Pages

Monday 16 July 2012

Living with Ligyrophobia - Ending

Ligyrophobia / Phonophobia 

a fear of loud sounds. It can also mean a fear of voices, or a fear of one's own voice.For example, listening to a CD that starts with a minute of silence and then suddenly goes into loud rock example would be extremely startling for most people, assuming they had no prior knowledge of the content of the CD. Being startled is in itself a normal reaction, but the key difference is that people with ligyrophobia actively fear such an occurrence. (wikipedia)

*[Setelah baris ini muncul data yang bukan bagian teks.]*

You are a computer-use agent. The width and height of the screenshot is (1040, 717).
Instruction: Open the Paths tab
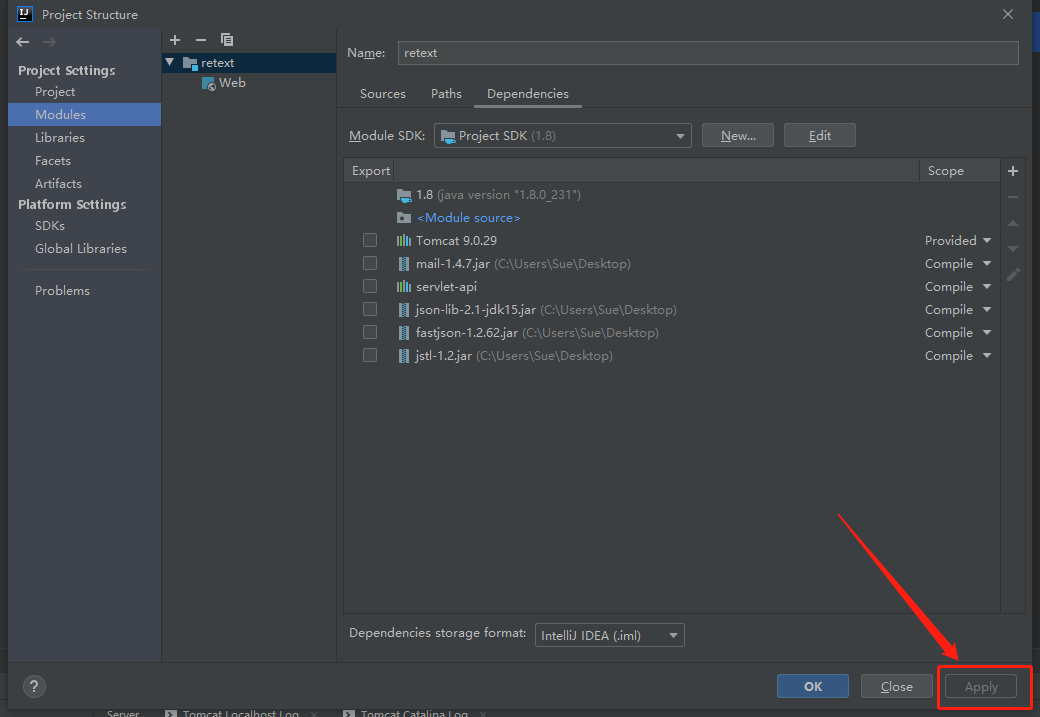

Fobia suara keras. Tiga kata yang membuat orang tua ku tertegun. Ya, selama ini rasa panik yang menjalari setiap aku mendengar musik keras, TV adalah salah satu bentuk reaksi dari ketakutanku. Aku yang masih duduk di kelas 3 SD bertanya-tanya maksud fobia. Seingatku dari majalah Bobo, orang yang mengidap fobia bisa bermacam-macam. Mulai dari fobia ketinggian bahkan yang teraneh sekalipun yaitu fobia terhadap seruling. Dari majalah Bobo pun digambarkan dengan ilustrasi menarik, tidak akan seseram ini hingga ke psikiater. Ah, pikiranku makin kacau.

Semenjak pergi ke psikiater, kegiatan mama mulai berubah. Les keyboard menjadi rutinitasku tiap minggu. Mama mulai sering membeli kaset-kaset lagu dan bernyanyi sendiri. Aku yang masih belum paham dan hanya sekedar tahu bahwa aku fobia suara keras sekedar mengikuti. Hal teraneh pun saat mama ikut menemaniku belajar di kelas dan duduk di sebelahku ! Memalukan, sungguh. Tapi yang kuingat saat itu aku di puncak ketakutanku. Apa yang kudengar adalah hal yang kutakuti. Yang aku tau, suara itu menakutkan dan seluruh badanku akan memberi reaksi berlebihan jika mendengar suara keras. 

***

Tiga tahun berjuang menyembuhkan fobiaku, dan mama berhasil. Hari itu aku berada di Sidoarjo. Medali mayoret terbaik kedua tingkat SD untuk kejuaraan provinsi. Mayoret ? Berarti ? Drum Band ? Ya, aku berhasil melawan fobiaku. Semenjak mama mengajakku berlatih piano, mama mengenalkan bahwa musik itu tidak akan menyakitiku. Suara itu menyenangkan untuk didengar. Sedikit demi sedikit, piano menjadi candu ! Aku berhasil, ya.... Mama berhasil....

***

Fobia. Bukan sekedar kata yang bisa kalian permainkan begitu saja. Fobia berdampak dalam seluruh kegiatan si penderita bila kasusnya parah. Penderita fobia juga tidak bisa sembuh seketika ketika diminta menghilangkan rasa takutnya. Fobia balon, cahaya, emas dan lain sebagainya adalah hal sepele yang orang umum tidak akan takut bahkan peduli. Sebenarnya, kebanyakan dari kita fobia terhadap ruangan kecil dan tertutup. Tapi, fobia berbeda dengan rasa takut. Kejadian traumatis lah yang membuat pengidapnya beragam. Kalian tahu korban bom Bali ? Banyak dari mereka yang sebelumnya tidak takut terhadap suara keras, namun korban yang selamat itu menghindari kontak dengan suara keras lambat laun. Hal itu tak lain karena dari ledakan tersebut menghasilkan bunyi yang memekakkan telinga dan menyuguhi hal traumatis untuk dikenang. 

Bukan hanya itu, fobia bisa dirasakan oleh semua umur. Seorang remaja yang menyalakan PC dan berniat untuk bermain game, tak disangka, speaker diatur dalam volume maksimal. Alhasil, rasa kaget yang begitu mengejutkan berlanjut dan membuatnya berhenti dari segala aktivitasnya.

Jadi kawan, jangan anggap sepele hal di sekitarmu. Jangan bermain dengan rasa takutmu. Lawan dan cari sumbernya. Bagi sebagian orang, hal ini sepele bahkan tidak disadari. Kurang lebih hanya 15% penduduk bumi yang menderita fobia suara keras. Lainnya ? Tak kunjung sembuh. Fobia bisa diatasi jika kita yakin dan mau mencari sumbernya. Mengenal asal takut kita dan cari motivasi orang terdekat.  

Well, itu semua tentang pengalaman diri sendiri. Klik disini untuk lebih mengenal macam-macam fobia. Terima kasih untuk mama, papa, bunda Heni, tante Hetty, pak Herman, temen SD, semua :D untuk kesabaran, kenangan, dan kasih.


If we let things terrify us, life will not be worth living.